SELECTED EXCERPT

┌──

= List of avatar claimants =

This is a list of notable people who have explicitly claimed and are considered by others to be the Avatars of the Supreme Being or of a more limited expansion of Ishvara or other expression of divinity. This list does not include the traditional Dashavatara (ten avatars of Vishnu) of Hinduism.

== Claimants ==
- Meher Baba - "I am the Avatar of this Age!" "You know that you are a human being, and I know that I am the Avatar. It is my whole life!" "Irrespective of doubts and convictions, and for the Infinite Love I bear for one and all, I continue to come as the Avatar, to be judged time and again by humanity in its ignorance, in order to help man distinguish the Real from the false." He maintained he was the Avatar, God in human form.
- Mother Meera - claims to be an avatar of Shakti, the primordial mother goddess. The sense of avatar as mother goddess is unique to the sect of Hinduism called Shaktism.
- Sathya Sai Baba - claimed to be an avatar of Shiva and Shakthi.

└──

THE TASK
Transcribe the stretch of the avatar claimants list from "This is a list" through "in human form.".

DATASET CONTENT

┌──

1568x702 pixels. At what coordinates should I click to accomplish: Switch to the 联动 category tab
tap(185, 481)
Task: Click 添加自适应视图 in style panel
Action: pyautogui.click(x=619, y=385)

└──

TASK OUTPUT
This is a list of notable people who have explicitly claimed and are considered by others to be the Avatars of the Supreme Being or of a more limited expansion of Ishvara or other expression of divinity. This list does not include the traditional Dashavatara (ten avatars of Vishnu) of Hinduism.

== Claimants ==
- Meher Baba - "I am the Avatar of this Age!" "You know that you are a human being, and I know that I am the Avatar. It is my whole life!" "Irrespective of doubts and convictions, and for the Infinite Love I bear for one and all, I continue to come as the Avatar, to be judged time and again by humanity in its ignorance, in order to help man distinguish the Real from the false." He maintained he was the Avatar, God in human form.